To use bcall, specify a valid .bam file containing mtDNA reads and further specify either the -b or -mb option with valid parameters:

mgatk bcall -i path_to_bam_file ...

The other benefit to using bcall is that since each cell is split into its own .bam file, one can elect to keep these filtered, deduplicated, per-cell .bam files by throwing the -qc flag, which may be useful for other downstream applications.

tenx

This mode utilizes the feature conventions of the 10x Genomics .bam file. Specifically, the 16bp barcode and the optional UMI are used to enable more intelligent processing that circumvents splitting the original .bam file into thousands of separate files. The run time is also faster. Importantly, for appropriate input (_i.e.) CellRanger or CellRanger-ATAC output), bcall and tenx will give identical results.

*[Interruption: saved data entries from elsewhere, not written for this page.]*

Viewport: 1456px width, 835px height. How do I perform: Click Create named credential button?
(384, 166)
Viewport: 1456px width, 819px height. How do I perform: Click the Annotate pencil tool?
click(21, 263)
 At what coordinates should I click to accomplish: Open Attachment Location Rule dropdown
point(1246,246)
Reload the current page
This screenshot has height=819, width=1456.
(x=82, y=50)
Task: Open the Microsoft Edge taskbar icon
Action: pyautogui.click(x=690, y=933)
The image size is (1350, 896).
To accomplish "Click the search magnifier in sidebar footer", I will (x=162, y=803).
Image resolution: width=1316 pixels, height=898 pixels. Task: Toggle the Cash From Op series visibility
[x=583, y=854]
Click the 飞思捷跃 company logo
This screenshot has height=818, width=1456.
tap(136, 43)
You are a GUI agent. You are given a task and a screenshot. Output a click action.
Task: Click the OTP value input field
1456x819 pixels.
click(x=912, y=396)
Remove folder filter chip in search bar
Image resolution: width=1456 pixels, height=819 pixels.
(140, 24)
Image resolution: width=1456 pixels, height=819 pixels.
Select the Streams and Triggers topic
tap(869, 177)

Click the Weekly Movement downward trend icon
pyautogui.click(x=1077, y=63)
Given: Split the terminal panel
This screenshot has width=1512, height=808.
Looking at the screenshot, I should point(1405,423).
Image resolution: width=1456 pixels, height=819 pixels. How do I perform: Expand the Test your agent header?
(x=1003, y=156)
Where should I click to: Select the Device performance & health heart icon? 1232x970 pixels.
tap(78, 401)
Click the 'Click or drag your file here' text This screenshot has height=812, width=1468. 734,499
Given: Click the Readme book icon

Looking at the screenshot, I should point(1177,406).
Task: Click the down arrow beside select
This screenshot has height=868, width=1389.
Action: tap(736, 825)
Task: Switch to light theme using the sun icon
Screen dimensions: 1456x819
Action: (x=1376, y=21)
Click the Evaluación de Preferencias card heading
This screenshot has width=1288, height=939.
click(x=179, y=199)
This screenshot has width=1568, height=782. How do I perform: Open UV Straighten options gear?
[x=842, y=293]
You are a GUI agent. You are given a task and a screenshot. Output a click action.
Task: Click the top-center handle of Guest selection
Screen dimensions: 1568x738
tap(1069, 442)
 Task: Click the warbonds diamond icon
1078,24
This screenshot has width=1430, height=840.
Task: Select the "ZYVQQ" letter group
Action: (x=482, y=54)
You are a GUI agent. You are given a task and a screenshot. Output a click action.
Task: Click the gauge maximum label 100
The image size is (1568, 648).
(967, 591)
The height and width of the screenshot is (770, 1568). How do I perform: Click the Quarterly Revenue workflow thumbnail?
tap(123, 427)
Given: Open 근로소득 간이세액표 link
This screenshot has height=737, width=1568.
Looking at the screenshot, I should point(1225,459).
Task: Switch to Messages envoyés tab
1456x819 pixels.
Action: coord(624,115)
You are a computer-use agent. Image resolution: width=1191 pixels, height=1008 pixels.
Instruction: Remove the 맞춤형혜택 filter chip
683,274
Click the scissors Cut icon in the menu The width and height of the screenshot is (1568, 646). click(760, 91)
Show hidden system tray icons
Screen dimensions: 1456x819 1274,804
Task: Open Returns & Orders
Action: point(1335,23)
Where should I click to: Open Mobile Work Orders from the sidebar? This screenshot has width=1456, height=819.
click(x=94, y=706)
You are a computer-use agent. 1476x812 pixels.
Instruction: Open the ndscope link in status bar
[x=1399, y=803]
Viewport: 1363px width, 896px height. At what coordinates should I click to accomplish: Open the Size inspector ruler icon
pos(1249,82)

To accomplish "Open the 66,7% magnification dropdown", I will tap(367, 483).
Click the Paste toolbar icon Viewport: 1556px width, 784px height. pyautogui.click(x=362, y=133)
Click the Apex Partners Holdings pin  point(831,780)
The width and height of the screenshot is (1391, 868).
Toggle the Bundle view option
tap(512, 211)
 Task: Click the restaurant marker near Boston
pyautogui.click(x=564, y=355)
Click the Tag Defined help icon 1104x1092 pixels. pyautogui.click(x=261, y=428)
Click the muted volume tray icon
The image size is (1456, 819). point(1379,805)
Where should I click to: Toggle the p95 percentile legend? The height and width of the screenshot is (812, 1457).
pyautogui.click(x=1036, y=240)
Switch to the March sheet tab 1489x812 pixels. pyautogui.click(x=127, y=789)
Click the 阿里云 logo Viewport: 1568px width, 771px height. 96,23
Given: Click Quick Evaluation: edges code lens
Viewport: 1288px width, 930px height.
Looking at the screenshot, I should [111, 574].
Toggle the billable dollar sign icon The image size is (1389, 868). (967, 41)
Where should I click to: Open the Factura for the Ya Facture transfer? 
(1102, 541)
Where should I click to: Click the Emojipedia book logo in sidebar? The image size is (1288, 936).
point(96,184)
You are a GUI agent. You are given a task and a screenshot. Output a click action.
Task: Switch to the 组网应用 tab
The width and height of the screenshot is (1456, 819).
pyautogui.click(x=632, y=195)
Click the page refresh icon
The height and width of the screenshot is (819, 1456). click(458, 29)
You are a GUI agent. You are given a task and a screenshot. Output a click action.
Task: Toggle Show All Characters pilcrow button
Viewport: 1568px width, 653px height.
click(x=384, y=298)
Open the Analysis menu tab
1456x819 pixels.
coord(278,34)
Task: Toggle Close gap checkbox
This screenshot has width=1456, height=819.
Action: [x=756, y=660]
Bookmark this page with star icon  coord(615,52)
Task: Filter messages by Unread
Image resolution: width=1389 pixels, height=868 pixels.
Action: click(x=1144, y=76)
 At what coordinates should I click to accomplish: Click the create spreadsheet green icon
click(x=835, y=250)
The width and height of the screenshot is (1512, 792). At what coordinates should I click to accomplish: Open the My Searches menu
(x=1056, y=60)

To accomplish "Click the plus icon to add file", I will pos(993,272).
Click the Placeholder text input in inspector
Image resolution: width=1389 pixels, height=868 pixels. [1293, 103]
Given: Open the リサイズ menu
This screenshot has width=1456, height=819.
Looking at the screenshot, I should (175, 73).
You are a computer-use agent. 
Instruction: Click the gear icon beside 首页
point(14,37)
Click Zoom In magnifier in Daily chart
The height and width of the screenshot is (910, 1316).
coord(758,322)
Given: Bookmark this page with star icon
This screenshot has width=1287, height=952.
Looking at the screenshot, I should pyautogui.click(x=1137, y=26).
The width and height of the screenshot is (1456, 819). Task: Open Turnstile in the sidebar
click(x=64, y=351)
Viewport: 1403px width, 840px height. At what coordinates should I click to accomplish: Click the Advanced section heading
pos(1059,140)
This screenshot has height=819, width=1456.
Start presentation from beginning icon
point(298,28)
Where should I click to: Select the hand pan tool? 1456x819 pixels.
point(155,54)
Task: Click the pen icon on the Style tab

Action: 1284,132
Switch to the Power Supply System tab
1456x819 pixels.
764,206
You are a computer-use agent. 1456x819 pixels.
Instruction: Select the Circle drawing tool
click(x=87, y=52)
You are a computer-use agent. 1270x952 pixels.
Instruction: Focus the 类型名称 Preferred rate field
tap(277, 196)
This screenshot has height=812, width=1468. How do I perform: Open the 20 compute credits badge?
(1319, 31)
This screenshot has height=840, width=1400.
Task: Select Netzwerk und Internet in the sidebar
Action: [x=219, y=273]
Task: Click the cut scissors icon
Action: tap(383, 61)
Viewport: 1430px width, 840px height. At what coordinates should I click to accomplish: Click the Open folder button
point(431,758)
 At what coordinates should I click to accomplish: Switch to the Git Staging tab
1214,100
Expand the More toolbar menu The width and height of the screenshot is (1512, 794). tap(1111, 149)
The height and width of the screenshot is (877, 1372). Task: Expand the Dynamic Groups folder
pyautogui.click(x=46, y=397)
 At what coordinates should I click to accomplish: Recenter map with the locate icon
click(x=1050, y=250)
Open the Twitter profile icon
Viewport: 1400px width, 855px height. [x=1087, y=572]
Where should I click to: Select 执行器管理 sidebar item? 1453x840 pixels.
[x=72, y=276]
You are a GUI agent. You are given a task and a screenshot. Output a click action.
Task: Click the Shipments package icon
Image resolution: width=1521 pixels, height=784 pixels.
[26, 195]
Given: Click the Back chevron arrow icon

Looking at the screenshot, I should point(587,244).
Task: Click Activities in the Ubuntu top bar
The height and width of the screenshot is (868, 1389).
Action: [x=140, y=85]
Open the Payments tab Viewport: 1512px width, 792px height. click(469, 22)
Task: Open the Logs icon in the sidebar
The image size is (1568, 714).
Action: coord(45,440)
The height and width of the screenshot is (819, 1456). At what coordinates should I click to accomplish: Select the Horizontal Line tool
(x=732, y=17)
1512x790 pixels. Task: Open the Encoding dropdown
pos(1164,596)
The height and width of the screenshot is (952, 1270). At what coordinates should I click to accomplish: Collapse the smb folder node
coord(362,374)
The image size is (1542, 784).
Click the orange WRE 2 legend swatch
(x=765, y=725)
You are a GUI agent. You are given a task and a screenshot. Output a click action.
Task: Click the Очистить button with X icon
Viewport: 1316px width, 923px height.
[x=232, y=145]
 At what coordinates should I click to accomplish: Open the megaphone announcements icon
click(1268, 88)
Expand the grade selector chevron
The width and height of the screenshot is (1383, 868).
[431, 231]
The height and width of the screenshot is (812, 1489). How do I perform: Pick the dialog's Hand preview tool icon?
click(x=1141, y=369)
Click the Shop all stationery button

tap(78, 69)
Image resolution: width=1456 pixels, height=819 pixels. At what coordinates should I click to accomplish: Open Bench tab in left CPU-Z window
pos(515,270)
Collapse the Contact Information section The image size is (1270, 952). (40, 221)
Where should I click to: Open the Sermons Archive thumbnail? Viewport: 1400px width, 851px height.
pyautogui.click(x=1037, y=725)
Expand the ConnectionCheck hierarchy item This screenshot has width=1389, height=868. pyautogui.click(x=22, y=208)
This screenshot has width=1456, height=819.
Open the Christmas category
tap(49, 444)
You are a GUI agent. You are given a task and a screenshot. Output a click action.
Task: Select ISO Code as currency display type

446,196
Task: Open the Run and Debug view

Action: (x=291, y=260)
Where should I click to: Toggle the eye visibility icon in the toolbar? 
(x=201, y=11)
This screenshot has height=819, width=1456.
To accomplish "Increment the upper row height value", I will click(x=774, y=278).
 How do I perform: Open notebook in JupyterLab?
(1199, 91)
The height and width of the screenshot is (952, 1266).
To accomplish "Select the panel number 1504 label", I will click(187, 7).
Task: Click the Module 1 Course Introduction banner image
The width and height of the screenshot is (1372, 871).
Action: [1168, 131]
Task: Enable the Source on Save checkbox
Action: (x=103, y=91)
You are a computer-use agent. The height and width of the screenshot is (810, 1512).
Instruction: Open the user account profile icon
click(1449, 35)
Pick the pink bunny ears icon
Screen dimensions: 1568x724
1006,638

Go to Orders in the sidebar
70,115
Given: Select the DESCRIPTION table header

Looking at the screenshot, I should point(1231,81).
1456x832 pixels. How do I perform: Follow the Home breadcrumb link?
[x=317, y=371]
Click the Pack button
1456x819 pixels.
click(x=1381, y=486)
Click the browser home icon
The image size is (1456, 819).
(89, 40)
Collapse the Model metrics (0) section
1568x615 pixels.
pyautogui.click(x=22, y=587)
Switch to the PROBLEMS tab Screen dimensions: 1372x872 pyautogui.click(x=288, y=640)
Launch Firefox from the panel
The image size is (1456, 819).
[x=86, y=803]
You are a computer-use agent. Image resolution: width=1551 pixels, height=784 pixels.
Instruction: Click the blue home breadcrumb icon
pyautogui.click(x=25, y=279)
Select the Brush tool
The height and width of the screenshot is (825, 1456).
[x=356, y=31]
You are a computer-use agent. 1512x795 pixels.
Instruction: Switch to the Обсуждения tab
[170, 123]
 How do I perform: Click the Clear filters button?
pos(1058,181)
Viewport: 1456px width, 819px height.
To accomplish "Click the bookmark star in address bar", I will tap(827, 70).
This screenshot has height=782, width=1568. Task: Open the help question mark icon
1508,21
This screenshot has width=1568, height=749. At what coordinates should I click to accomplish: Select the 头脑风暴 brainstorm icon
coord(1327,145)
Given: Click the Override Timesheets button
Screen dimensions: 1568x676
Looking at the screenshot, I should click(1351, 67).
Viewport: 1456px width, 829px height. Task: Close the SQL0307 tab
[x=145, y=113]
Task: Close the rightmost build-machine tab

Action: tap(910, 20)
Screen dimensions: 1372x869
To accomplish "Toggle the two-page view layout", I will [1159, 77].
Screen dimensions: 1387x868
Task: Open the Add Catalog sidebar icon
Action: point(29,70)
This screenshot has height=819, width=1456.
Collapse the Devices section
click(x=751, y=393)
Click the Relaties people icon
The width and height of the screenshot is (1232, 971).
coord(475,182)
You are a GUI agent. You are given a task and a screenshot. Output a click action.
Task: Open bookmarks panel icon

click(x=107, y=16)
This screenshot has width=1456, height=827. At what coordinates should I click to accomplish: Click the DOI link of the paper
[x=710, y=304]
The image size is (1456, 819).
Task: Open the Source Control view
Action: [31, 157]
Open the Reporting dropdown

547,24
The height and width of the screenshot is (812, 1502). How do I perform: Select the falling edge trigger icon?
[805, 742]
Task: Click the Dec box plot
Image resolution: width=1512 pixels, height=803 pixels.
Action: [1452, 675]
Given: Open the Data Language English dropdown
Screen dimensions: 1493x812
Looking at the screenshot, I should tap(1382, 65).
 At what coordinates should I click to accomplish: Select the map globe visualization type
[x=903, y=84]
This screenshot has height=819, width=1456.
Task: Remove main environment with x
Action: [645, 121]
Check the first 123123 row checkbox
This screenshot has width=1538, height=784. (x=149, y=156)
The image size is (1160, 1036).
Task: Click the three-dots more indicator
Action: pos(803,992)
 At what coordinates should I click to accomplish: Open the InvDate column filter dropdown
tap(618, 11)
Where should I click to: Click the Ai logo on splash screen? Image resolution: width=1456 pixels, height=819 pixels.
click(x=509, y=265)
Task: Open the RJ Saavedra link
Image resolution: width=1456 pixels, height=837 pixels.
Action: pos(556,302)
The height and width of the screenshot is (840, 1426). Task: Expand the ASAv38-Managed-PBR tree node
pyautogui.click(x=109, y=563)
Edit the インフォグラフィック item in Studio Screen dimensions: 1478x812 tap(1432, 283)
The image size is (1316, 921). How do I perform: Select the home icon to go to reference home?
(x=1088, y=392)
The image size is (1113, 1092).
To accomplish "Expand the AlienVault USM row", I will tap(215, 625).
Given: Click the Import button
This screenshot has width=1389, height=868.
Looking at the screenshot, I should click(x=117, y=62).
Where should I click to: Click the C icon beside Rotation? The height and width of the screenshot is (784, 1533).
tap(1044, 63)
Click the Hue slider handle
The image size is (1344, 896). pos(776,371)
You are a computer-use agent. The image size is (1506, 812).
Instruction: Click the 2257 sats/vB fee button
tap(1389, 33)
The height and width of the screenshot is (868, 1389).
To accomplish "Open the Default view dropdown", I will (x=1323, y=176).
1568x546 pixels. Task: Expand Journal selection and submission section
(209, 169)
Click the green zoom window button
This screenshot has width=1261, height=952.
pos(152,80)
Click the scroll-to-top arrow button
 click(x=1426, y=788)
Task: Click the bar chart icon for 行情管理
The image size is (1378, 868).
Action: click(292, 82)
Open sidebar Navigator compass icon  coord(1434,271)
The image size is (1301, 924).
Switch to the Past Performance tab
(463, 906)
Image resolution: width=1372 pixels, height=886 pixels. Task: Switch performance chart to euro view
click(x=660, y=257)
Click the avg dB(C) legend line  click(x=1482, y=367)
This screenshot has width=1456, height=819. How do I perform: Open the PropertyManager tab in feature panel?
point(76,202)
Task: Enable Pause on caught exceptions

The basic input requires both a .bam file as well as a plaintext file specifying known HQ barcodes for analysis, such as those produced by the CellRanger knee call:

mgatk tenx -i path_to_bam_file -b known_barcodes_file ...

Other modes

The three modes highlighted above will be the meat and potatoes of using mgatk though the following two may also come in handy:

check

This mode functions as a drop-in for the examples shown above. Simply switch out bcall, call, or tenx with call and run your command with all appropriate flags. The mgatk main function will then attempt an execution and raise any problems (e.g. incorrect file paths, errant reference genome specification, or missing dependencies) prospectively. This is useful to make sure that you don't waste minutes or hours of your life only to realize that the genotyping command failed at the last step.

support

This is a simple mode that shows what built-in contigs are available:

Sun Aug 09 21:01:09 PDT 2020: mgatk v0.5.7
Sun Aug 09 21:01:09 PDT 2020: List of built-in genomes supported in mgatk:
Sun Aug 09 21:01:09 PDT 2020: ['GRCh37', 'GRCh38', 'GRCm38', 'GRCz10', 'NC_012920', 'hg19', 'hg19_chrM', 'hg38', 'mm10', 'mm9', 'rCRS']
Sun Aug 09 21:01:09 PDT 2020: Specify one of these genomes or provide your own .fasta file with the --mito-genome flag

See this part of the documentation if you don't see the reference genome of interest.

If you have a reference genome that you anticipate will be widely used but is currently absent, consider submitted a pull request with the .fasta file added to the fasta annotation package folder.